Working with submission data • tallyr

tally_submissions() turns the Tally API’s nested representation of a form’s submissions into a flat, wide tibble that’s ready for the usual data-wrangling tools. This vignette describes the shape of that tibble in detail, then shows some common patterns for tidying it.

Since the code needs a live API key and a real form, it isn’t run when the vignette is built; the output shown is from an example form, a conference feedback survey with a handful of questions.

library(tallyr)

feedback <- tally_submissions("3xLJ5V")
feedback
#> # A tibble: 42 × 6
#>   submission_id submitted_at        is_completed `What's your name?`
#>   <chr>         <dttm>              <lgl>        <chr>
#> 1 nWxyzA        2026-06-01 10:00:00 TRUE         Ada
#> 2 nWxyzB        2026-06-02 11:30:00 TRUE         Grace
#> 3 nWxyzC        2026-06-02 14:15:00 FALSE        NA
#> # ℹ 39 more rows
#> # ℹ 2 more variables: `Which sessions did you attend?` <chr>,
#> #   `Any other comments?` <chr>

The shape of the tibble

There is one row per submission. The first three columns are always:

submission_id: Tally’s identifier for the submission.
submitted_at: when it was submitted, as a POSIXct date-time in UTC.
is_completed: whether the respondent finished the form, or abandoned it partway (a “partial” submission).

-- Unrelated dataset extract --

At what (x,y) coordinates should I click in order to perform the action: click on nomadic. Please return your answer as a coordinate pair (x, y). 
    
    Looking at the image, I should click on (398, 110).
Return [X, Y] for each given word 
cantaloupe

The remaining columns are the form’s questions, in form order, one column per question.

Column names come from question titles

Each question column is named by the question’s title, exactly as it appears on the form – including spaces and punctuation. That keeps the columns self-describing, at the cost of names that need backticks in R code:

feedback$`What's your name?`

If the form has two questions with the same title, the names are made unique by appending ... and the column’s position, in the same way as tibble::as_tibble() repairs duplicate names:

names(tally_submissions("9aKp3T"))
#> [1] "submission_id"        "submitted_at"         "is_completed"
#> [4] "What's your name?"    "Favourite colour?...5" "Favourite colour?...6"

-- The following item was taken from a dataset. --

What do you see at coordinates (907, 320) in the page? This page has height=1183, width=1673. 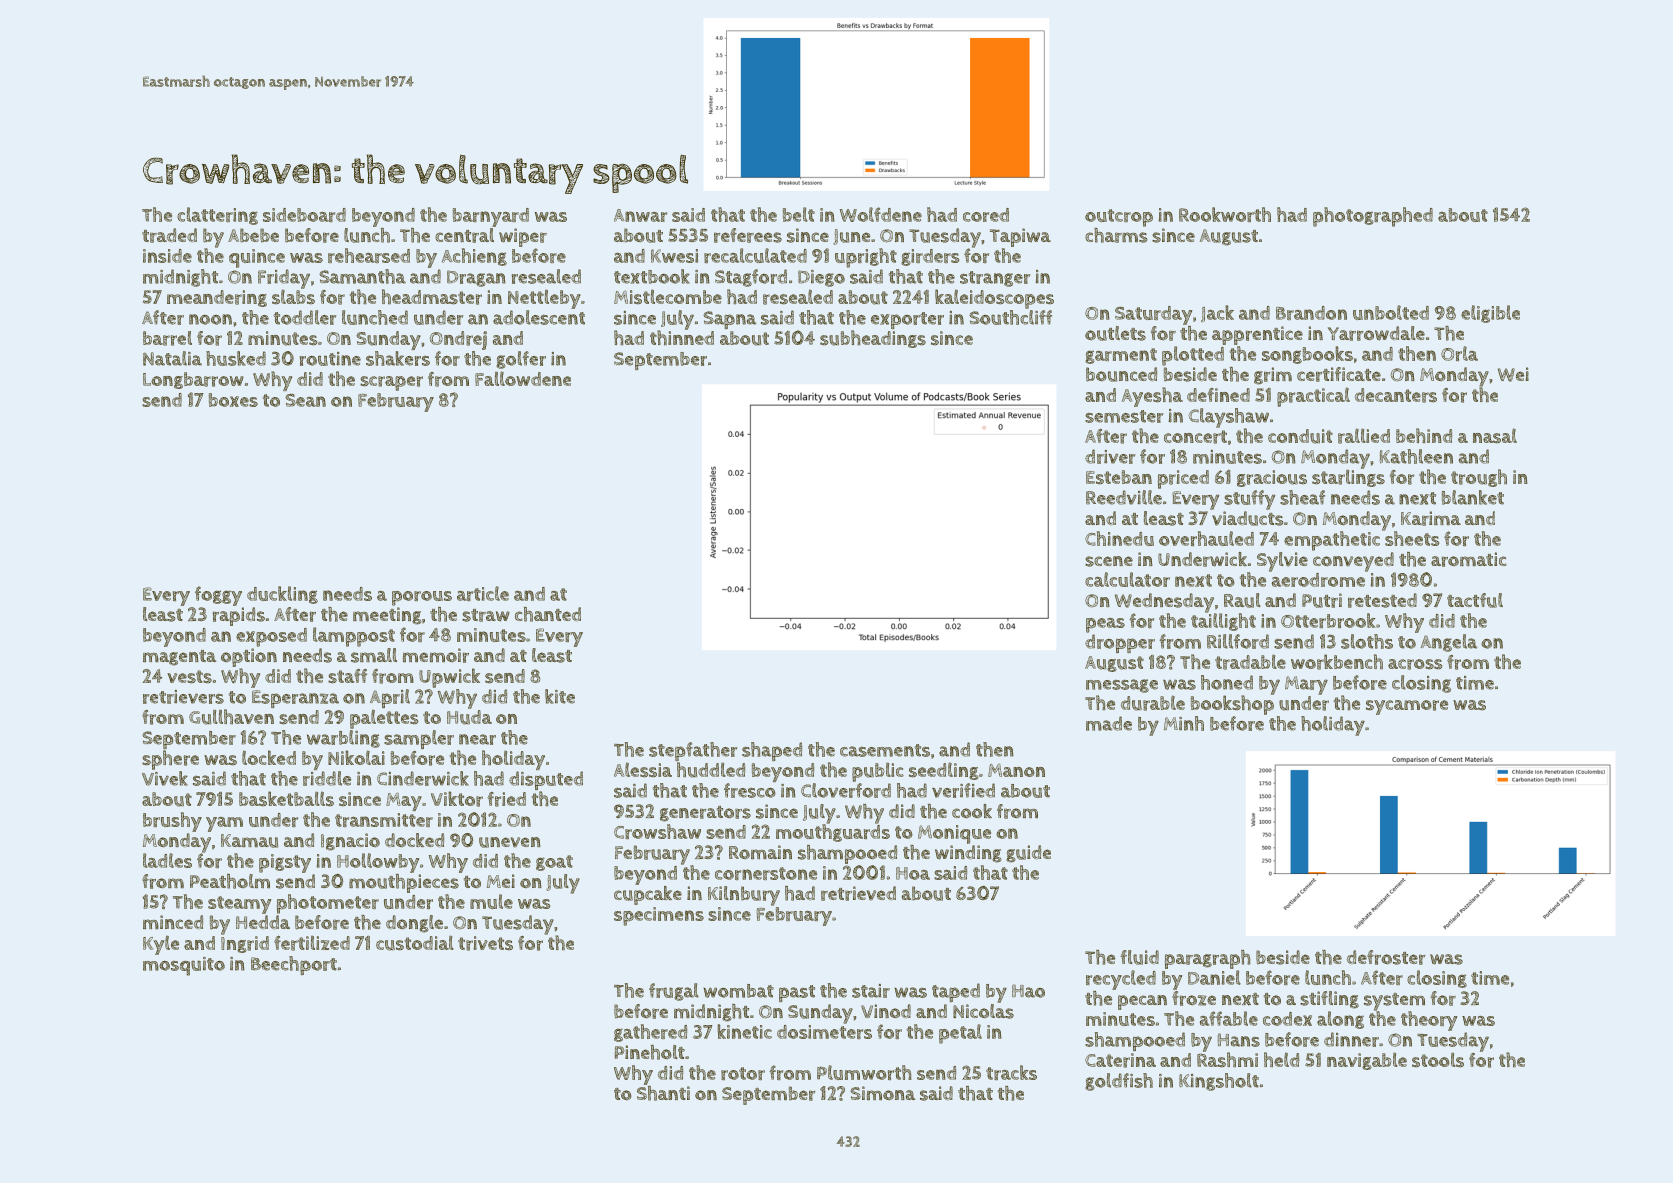 I see `exporter` at bounding box center [907, 320].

Answers are formatted strings

Every question column is a character vector, whatever the question type. tallyr uses the formatted answer that the Tally API provides as a consistent string representation across question types, falling back to the raw answer (with multiple parts joined by ", ") when there is no formatted version.

In practice that means:

Text questions give the text as entered.
Multiple-choice and checkbox questions give the chosen option labels, comma-separated when more than one was selected (e.g. "Teal, Purple").
Numeric and date questions arrive as strings, so convert them yourself if you want to compute with them (see below).

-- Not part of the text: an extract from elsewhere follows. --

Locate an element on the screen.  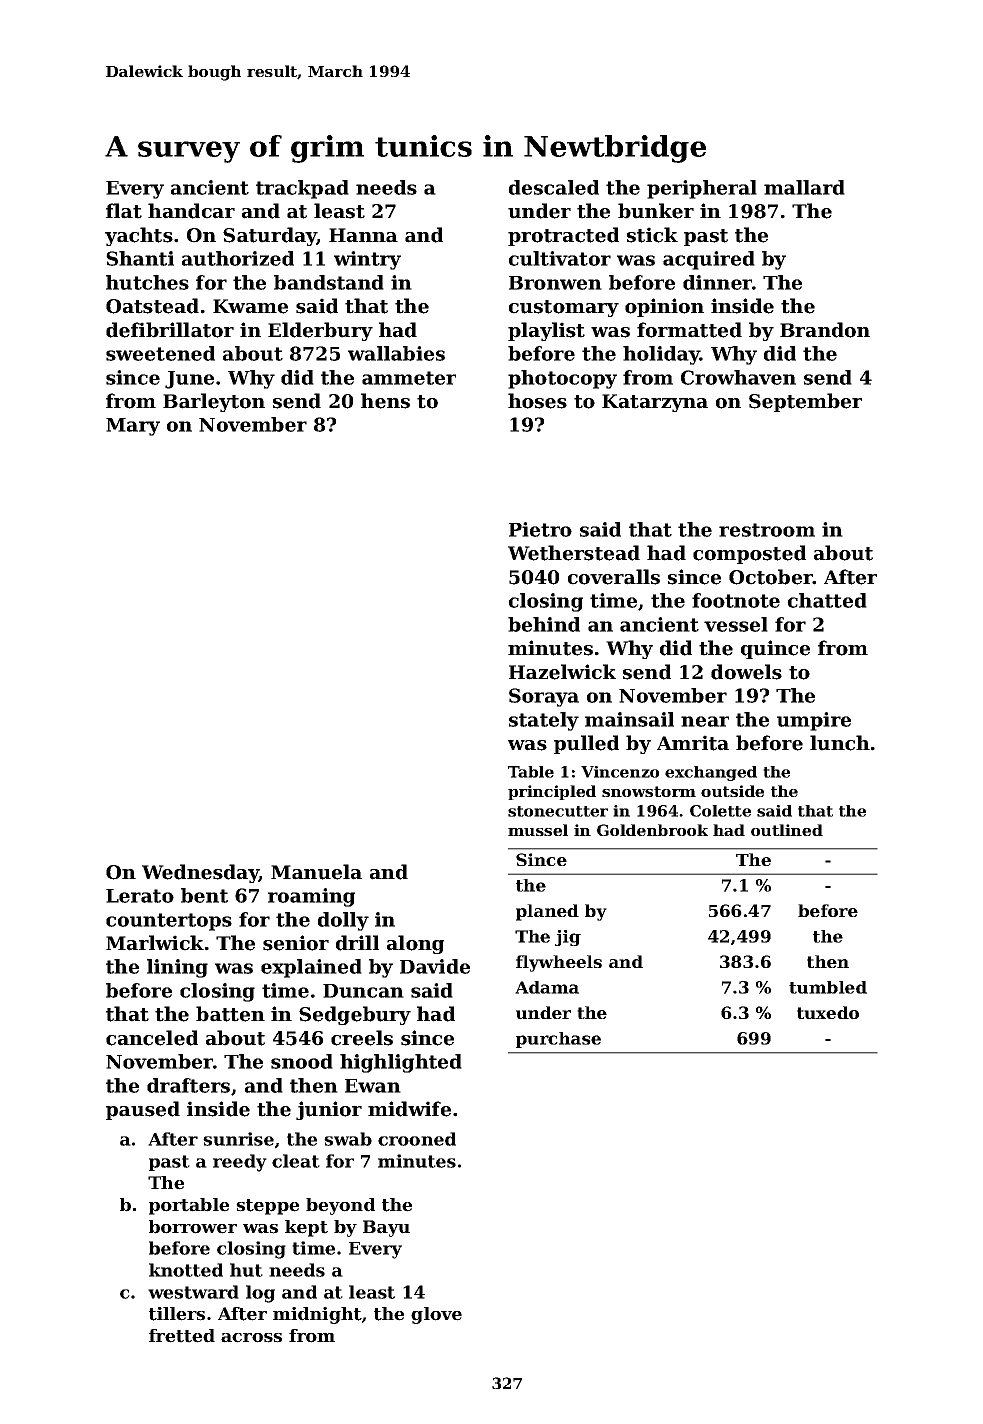
borrower is located at coordinates (193, 1227).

A question a respondent didn’t answer is NA. Partial submissions typically have NA for every question after the point where the respondent stopped.

Tidying patterns

These examples use dplyr and friends, but nothing about the tibble requires them – base R works just as well.

Renaming question columns

Question titles make awkward variable names, so renaming is usually the first step:

library(dplyr)

feedback <- tally_submissions("3xLJ5V") |>
  rename(
    name = `What's your name?`,
    sessions = `Which sessions did you attend?`,
    comments = `Any other comments?`
  )

Converting answer types

Since answers arrive as strings, convert columns that are really numbers, dates, or factors:

ratings <- tally_submissions("5cRw8Y") |>
  rename(rating = `How would you rate the event? (1-5)`) |>
  mutate(rating = as.integer(rating))

ratings |>
  count(rating)

Splitting multi-select answers

Checkbox answers with several selections come back as one comma-separated string. To analyse the individual options, split them into rows:

library(tidyr)

feedback |>
  separate_longer_delim(sessions, delim = ", ") |>
  count(sessions, sort = TRUE)

Working with submission times

submitted_at is a POSIXct in UTC. To report in your local time zone, convert with lubridate::with_tz() (or format() in base R):

feedback |>
  mutate(submitted_local = lubridate::with_tz(submitted_at, "Europe/London"))

Filtering at import time

Some filtering is better done by the API than after import, since it reduces what’s downloaded. tally_submissions() can restrict by completion status and by date:

# only submissions where the respondent finished the form
tally_submissions("3xLJ5V", filter = "completed")

# only abandoned, partial submissions
tally_submissions("3xLJ5V", filter = "partial")

# a date window; accepts Dates, date-times, or ISO 8601 strings
tally_submissions("3xLJ5V", start_date = "2026-01-01", end_date = "2026-06-30")

Anything finer-grained than that – filtering on answers, say – is a job for dplyr::filter() after import:

feedback |>
  filter(!is.na(comments))

For an overview of the rest of the package, see vignette("tallyr").